======== Data to use

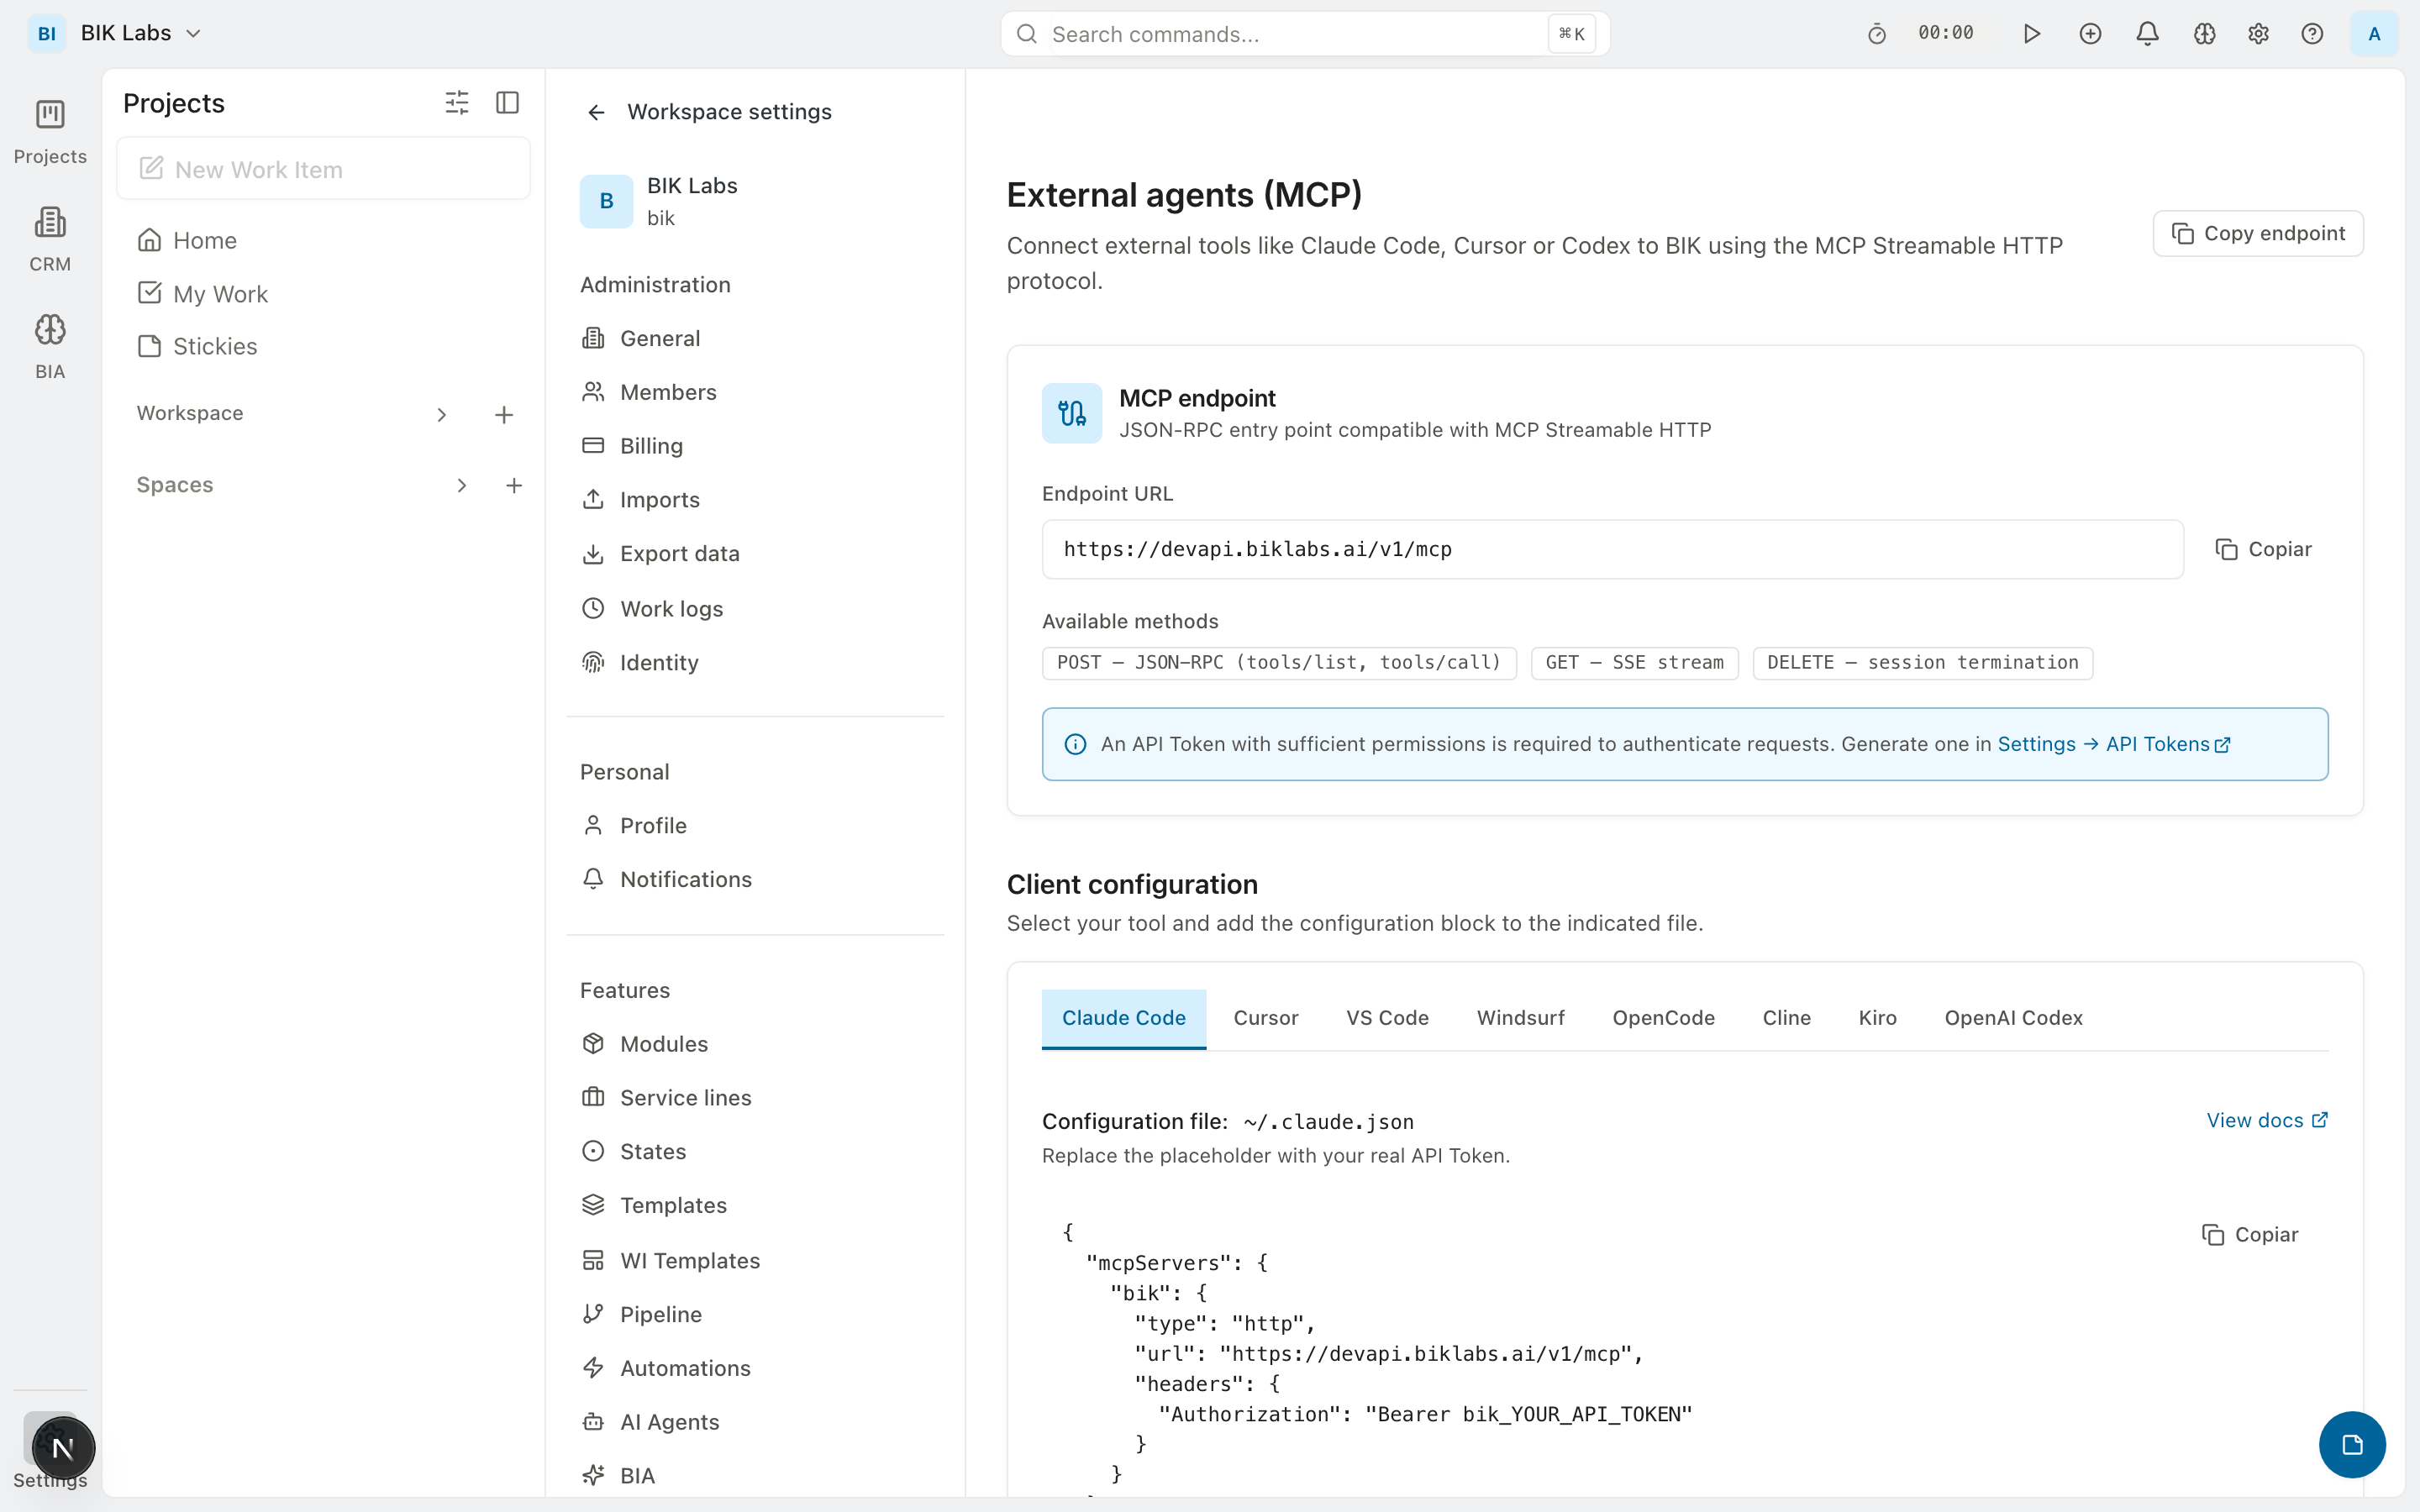Click the timer stopwatch icon

tap(1876, 34)
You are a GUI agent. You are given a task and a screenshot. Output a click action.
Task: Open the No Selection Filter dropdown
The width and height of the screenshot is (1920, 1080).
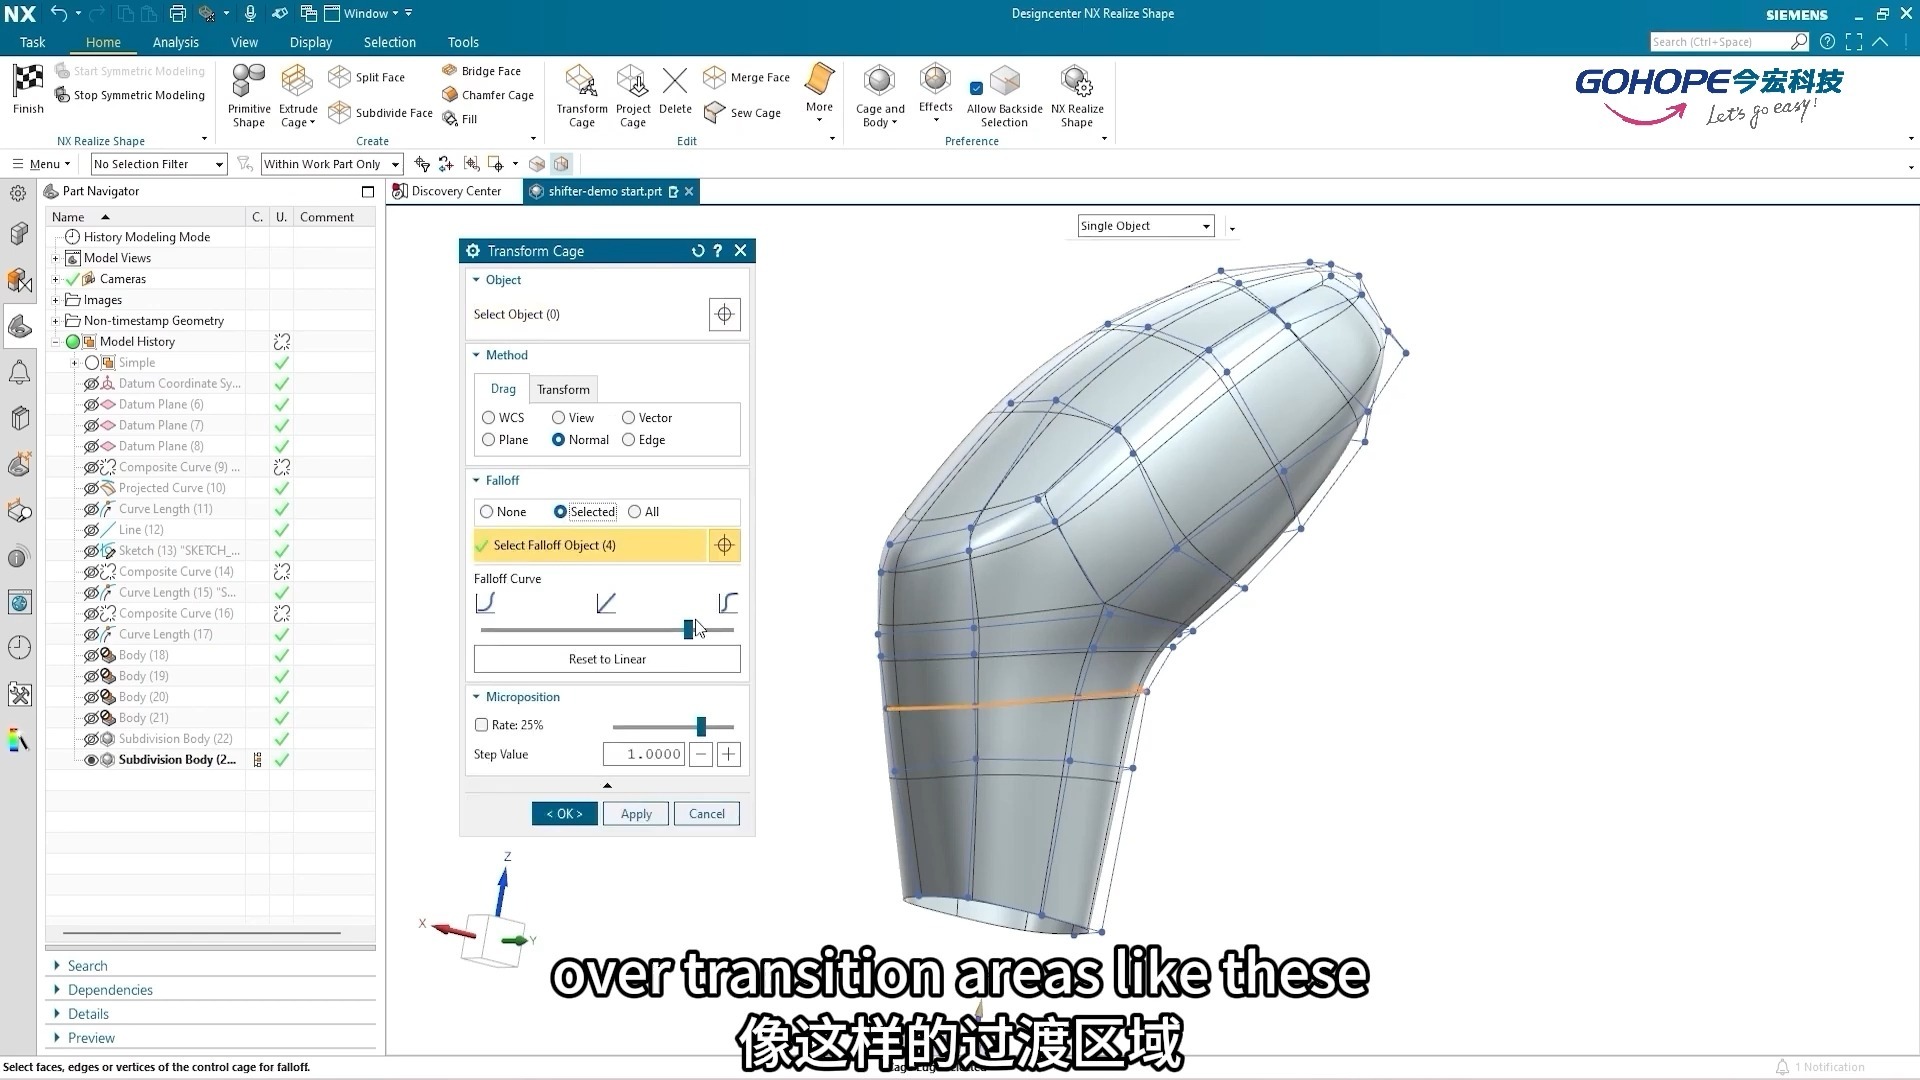(219, 164)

================

- _Exercise details_:
Transcribe exactly, and only, the lines from the one containing "The width and" through the last line of the records above, both included; leave out the pictures.

- _Solution_:
The width and height of the screenshot is (1920, 1080).
(219, 164)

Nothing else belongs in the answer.